Viruses and cancers are deeply intertwined. Globally, one in ten new cancer cases arises in the context of chronic viral infections, with human papillomaviruses (HPVs) and hepatitis B and C viruses (HBV and HCV), each accounting for roughly 5% of new cancers cases worldwide. Other viruses play minor roles — for example, Merkel cell polyomavirus drives rare but aggressive skin cancers.
We would like to invite to this collection contributions that illuminate the multidimensional relationships between viruses and cancers. We welcome studies on well-established oncogenic viruses, emerging links uncovered by large-scale datasets, investigations on the role of microbiota in viral oncogenesis, and mechanistic insights into how viral infections shape the trajectory and evolution of tumors. We also encourage work on the clinical translation of these insights — from diagnostics and screening strategies based on viral and cellular biomarkers to the design of preventive measures and therapeutics.

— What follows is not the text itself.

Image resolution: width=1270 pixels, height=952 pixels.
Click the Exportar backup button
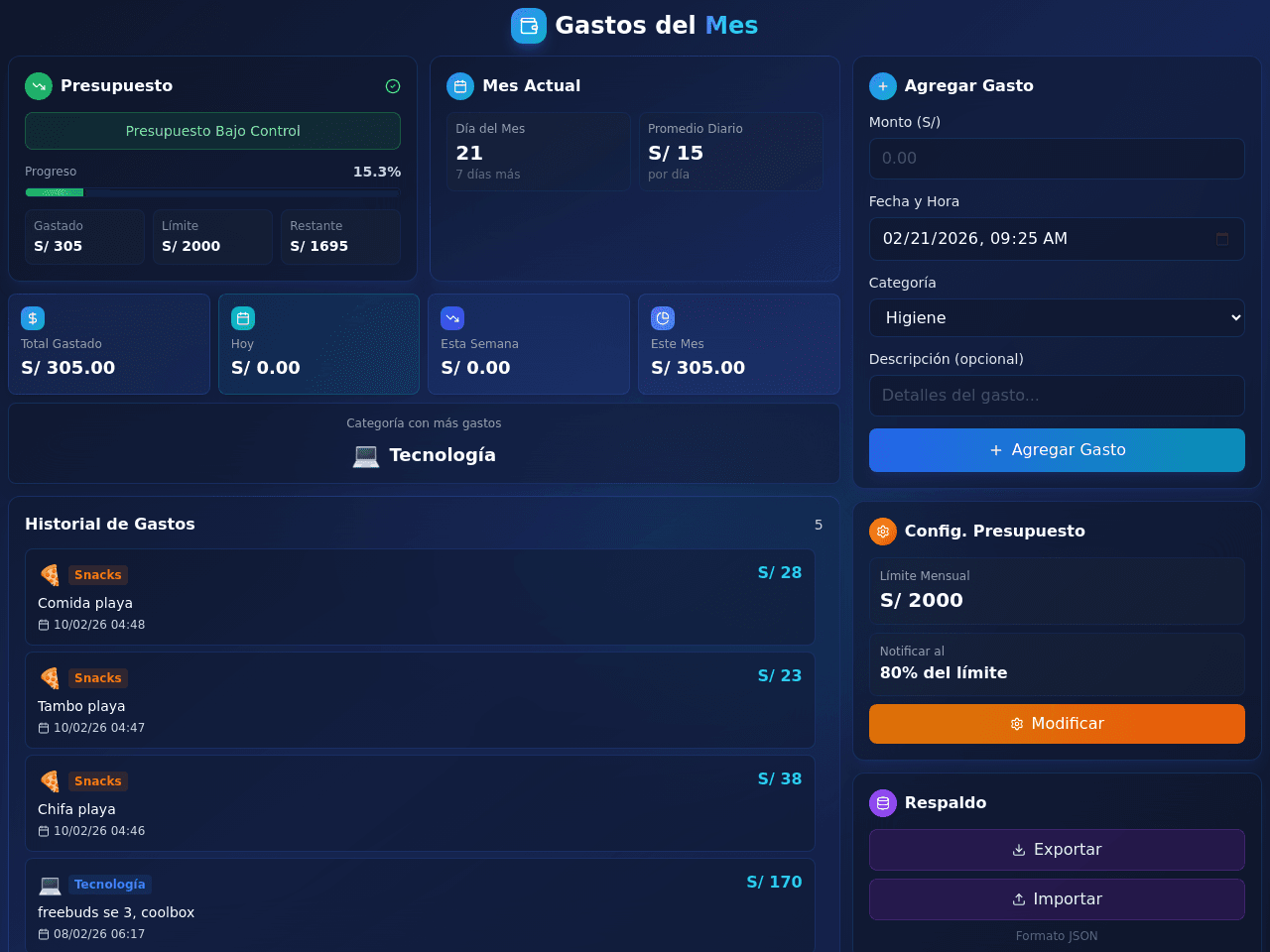[x=1057, y=850]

Through omic and agnostic approaches we are uncovering a broader and more complex picture. We are beginning to uncover possible links between common viral infections and differential cancer risk in ways we did not suspect before. In many instances, the connection is indirect: persistent or chronic infections can reshape or abolish local or systemic immunity, creating an environment where malignant transformation becomes more likely. While such cases may be uncommon, they reveal that cancers may sometimes be an unintended long-term complication of otherwise widespread viral exposures.

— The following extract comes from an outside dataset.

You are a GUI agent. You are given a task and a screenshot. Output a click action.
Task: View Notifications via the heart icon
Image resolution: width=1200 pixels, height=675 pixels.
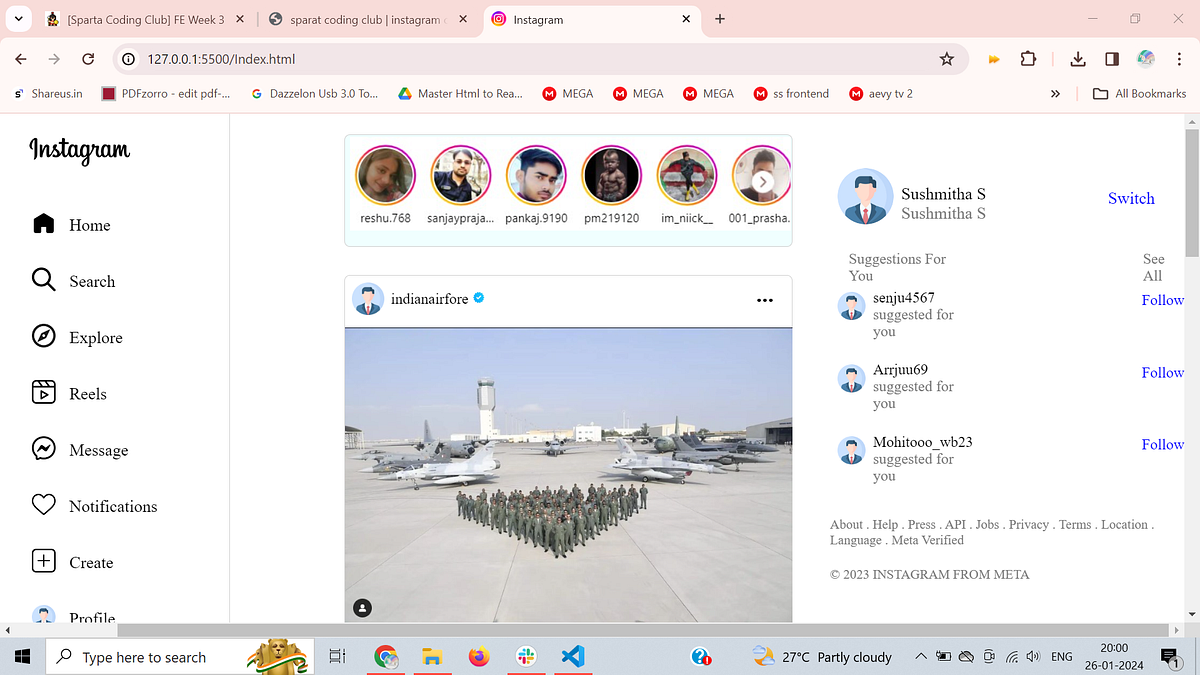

It is important to underline that the infectious origin of certain cancers is, in many respects, good news, as we are armed with additional avenues for action against infections. Indeed, we have accumulated centuries of knowledge on how to prevent, diagnose and treat infections, while cancer prevention and therapy remain much more challenging. The successes of HBV vaccination and HPV vaccination illustrate this promise: we are not just preventing infections, but effectively preventing cancer.

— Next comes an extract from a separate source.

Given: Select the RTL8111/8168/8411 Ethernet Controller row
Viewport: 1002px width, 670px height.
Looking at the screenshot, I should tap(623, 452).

This infectious dimension also opens the door to novel diagnostic and preventive strategies. Instead of relying only on the detection of precancerous or cancerous changes, such as the koilocytes sought in the traditional Pap smear (a very specific test), we can now directly detect viral genetic material and detect an infection (a very sensitive test). Molecular tests for HPVs have thus already transformed cervical cancer screening, and similar approaches are expanding into other virus-associated cancers.
At the molecular level, virus-driven cancers display distinctive hallmarks. Viral infections can act in trans on the cellular machinery and contribute to malignant transformation. By modulating cell cycle control, evading immune surveillance, altering signaling pathways, and sustaining chronic inflammation, viruses contribute to the acquisition of cancer hallmarks. While infection alone is rarely sufficient, it accelerates or amplifies the probability that transformed cells will progress toward malignancy.
Oncogenic viruses have not evolved “to cause” cancer, or “because they cause” cancer. Given the very high prevalence of inapparent infections in humans, cancers play a minimal role in the population and evolutionary dynamics of oncogenic viruses. Most oncogenic viruses are part and parcel of the human microbiota. We only start to understand the changes in local and systemic physiology co-occur with changes in the microbiota. Most oncogenic viruses are part and parcel of the common microbiota, and in the vast majority of cases they cause only inapparent and asymptomatic infections. A sound line of evidence suggests that changes in the microbiota, and the associated changes in immune surveillance, may also underlie the transition between an inapparent, asymptomatic infection, and the establishment of a proliferative disease.
The biology of the infected virocell provides unique biochemical, cellular, and tissue context for the processes that underlie cancer. By bringing together diverse perspectives, this collection aims to deepen our understanding of viral oncogenesis and to advance the shared goal of reducing the global burden of cancers.